Provided data ::
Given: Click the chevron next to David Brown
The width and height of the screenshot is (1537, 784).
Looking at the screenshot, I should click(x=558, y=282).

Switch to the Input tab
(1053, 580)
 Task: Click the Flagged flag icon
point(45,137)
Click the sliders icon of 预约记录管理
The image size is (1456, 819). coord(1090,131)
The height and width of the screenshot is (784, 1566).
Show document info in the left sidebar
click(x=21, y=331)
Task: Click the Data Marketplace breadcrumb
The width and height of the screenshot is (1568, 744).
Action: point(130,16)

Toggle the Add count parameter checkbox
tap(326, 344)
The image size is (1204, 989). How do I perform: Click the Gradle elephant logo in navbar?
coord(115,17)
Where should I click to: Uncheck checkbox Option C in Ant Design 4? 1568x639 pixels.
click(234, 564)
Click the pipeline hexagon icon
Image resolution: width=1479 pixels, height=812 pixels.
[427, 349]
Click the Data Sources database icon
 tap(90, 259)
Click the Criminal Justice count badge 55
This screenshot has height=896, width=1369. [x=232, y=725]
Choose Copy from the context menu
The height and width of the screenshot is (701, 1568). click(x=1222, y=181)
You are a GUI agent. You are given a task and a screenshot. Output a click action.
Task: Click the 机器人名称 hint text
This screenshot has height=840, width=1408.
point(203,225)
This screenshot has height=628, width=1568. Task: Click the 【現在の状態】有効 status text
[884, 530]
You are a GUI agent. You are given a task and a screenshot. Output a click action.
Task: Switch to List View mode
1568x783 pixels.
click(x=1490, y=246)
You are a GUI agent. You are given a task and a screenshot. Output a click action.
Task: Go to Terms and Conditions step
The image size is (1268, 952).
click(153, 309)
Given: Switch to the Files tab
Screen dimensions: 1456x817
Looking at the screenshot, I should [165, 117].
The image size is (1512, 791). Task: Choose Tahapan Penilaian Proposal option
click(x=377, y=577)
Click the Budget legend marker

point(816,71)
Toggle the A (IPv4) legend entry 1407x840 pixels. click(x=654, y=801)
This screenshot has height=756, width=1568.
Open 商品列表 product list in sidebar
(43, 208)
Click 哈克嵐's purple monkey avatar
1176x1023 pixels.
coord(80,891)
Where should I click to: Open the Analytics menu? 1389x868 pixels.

Requirement :: Quote the data in full, keeping each word unchanged.

Solution for this problem ::
Given: Click the chevron next to David Brown
The width and height of the screenshot is (1537, 784).
Looking at the screenshot, I should click(x=558, y=282).

Switch to the Input tab
(1053, 580)
 Task: Click the Flagged flag icon
point(45,137)
Click the sliders icon of 预约记录管理
The image size is (1456, 819). coord(1090,131)
The height and width of the screenshot is (784, 1566).
Show document info in the left sidebar
click(x=21, y=331)
Task: Click the Data Marketplace breadcrumb
The width and height of the screenshot is (1568, 744).
Action: point(130,16)

Toggle the Add count parameter checkbox
tap(326, 344)
The image size is (1204, 989). How do I perform: Click the Gradle elephant logo in navbar?
coord(115,17)
Where should I click to: Uncheck checkbox Option C in Ant Design 4? 1568x639 pixels.
click(234, 564)
Click the pipeline hexagon icon
Image resolution: width=1479 pixels, height=812 pixels.
[427, 349]
Click the Data Sources database icon
 tap(90, 259)
Click the Criminal Justice count badge 55
This screenshot has height=896, width=1369. [x=232, y=725]
Choose Copy from the context menu
The height and width of the screenshot is (701, 1568). click(x=1222, y=181)
You are a GUI agent. You are given a task and a screenshot. Output a click action.
Task: Click the 机器人名称 hint text
This screenshot has height=840, width=1408.
point(203,225)
This screenshot has height=628, width=1568. Task: Click the 【現在の状態】有効 status text
[884, 530]
You are a GUI agent. You are given a task and a screenshot. Output a click action.
Task: Switch to List View mode
1568x783 pixels.
click(x=1490, y=246)
You are a GUI agent. You are given a task and a screenshot. Output a click action.
Task: Go to Terms and Conditions step
The image size is (1268, 952).
click(153, 309)
Given: Switch to the Files tab
Screen dimensions: 1456x817
Looking at the screenshot, I should [165, 117].
The image size is (1512, 791). Task: Choose Tahapan Penilaian Proposal option
click(x=377, y=577)
Click the Budget legend marker

point(816,71)
Toggle the A (IPv4) legend entry 1407x840 pixels. click(x=654, y=801)
This screenshot has height=756, width=1568.
Open 商品列表 product list in sidebar
(43, 208)
Click 哈克嵐's purple monkey avatar
1176x1023 pixels.
coord(80,891)
Where should I click to: Open the Analytics menu? 1389x868 pixels.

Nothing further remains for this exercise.